(Source data)
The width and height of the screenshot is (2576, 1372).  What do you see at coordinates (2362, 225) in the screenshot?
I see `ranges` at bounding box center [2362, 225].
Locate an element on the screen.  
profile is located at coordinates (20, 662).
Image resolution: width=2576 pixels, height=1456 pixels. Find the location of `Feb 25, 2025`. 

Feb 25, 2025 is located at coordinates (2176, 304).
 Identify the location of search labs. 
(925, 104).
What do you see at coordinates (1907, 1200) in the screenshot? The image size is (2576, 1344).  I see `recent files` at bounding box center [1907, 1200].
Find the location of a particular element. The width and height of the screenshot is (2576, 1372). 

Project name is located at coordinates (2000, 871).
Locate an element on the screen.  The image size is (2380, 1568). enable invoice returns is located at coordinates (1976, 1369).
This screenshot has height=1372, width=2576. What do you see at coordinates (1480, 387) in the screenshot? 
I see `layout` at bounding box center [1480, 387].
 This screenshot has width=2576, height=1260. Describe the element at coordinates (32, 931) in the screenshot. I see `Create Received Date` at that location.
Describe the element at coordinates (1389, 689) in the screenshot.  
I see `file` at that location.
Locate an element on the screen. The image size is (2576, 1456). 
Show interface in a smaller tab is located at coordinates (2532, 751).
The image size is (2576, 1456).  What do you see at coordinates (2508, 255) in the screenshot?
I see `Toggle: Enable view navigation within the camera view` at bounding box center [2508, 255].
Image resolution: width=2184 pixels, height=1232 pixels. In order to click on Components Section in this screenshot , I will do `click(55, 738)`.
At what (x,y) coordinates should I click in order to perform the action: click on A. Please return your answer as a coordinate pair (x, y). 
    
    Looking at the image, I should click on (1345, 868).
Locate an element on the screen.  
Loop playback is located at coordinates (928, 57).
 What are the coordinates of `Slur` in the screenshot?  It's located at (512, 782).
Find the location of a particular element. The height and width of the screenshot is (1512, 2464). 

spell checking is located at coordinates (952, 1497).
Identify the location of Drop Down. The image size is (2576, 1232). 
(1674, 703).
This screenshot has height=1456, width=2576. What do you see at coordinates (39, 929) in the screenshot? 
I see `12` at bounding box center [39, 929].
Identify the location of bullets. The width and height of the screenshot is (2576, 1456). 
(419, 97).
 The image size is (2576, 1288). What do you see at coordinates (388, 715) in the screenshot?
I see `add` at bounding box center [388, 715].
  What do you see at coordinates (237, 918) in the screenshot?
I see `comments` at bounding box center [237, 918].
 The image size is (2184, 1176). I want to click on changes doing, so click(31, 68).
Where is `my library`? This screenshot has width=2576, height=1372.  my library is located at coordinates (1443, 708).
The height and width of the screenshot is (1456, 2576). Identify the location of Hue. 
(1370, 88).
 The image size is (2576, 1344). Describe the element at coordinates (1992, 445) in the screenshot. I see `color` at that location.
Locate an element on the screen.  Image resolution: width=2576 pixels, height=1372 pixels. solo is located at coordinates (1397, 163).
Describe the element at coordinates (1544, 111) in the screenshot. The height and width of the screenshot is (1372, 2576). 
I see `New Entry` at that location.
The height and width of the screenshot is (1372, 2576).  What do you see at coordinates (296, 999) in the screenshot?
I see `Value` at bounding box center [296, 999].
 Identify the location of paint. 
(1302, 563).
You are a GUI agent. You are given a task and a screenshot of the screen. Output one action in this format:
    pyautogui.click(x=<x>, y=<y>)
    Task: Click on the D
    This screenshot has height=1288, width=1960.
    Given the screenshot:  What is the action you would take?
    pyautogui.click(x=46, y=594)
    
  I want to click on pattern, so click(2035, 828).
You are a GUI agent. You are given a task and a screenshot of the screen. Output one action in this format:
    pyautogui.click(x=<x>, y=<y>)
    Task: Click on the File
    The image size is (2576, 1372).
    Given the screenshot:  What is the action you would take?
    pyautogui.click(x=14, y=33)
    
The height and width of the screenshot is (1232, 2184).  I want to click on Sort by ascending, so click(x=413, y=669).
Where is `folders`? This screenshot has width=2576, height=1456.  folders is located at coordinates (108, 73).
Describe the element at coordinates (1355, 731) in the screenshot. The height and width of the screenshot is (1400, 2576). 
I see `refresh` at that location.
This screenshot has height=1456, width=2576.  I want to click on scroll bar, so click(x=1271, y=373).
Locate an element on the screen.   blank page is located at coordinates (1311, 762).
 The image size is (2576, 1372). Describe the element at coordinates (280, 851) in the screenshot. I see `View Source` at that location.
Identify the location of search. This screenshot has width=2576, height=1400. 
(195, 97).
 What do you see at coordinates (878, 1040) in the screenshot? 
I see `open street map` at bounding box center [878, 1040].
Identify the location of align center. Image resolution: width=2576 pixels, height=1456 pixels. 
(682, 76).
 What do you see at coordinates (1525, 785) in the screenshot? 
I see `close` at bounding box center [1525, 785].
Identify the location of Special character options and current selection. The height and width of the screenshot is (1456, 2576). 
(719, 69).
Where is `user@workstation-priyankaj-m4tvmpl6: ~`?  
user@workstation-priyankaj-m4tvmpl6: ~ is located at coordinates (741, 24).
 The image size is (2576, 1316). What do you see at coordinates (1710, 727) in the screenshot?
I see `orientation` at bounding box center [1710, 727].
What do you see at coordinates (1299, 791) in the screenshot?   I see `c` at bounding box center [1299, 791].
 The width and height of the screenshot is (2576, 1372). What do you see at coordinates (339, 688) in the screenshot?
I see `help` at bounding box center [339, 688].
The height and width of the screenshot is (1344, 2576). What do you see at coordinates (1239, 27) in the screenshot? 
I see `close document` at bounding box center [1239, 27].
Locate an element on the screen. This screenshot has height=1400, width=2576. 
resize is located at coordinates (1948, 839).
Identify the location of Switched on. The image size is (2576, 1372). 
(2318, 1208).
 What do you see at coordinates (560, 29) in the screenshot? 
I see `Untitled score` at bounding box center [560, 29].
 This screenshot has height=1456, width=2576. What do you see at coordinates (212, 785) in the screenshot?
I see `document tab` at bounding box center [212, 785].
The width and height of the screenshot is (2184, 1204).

• TASK INSTRUCTIONS: Please pull out each line of the source data above that contains the string "user".

• FULL ANSWER:
Where is `user@workstation-priyankaj-m4tvmpl6: ~`?  
user@workstation-priyankaj-m4tvmpl6: ~ is located at coordinates (741, 24).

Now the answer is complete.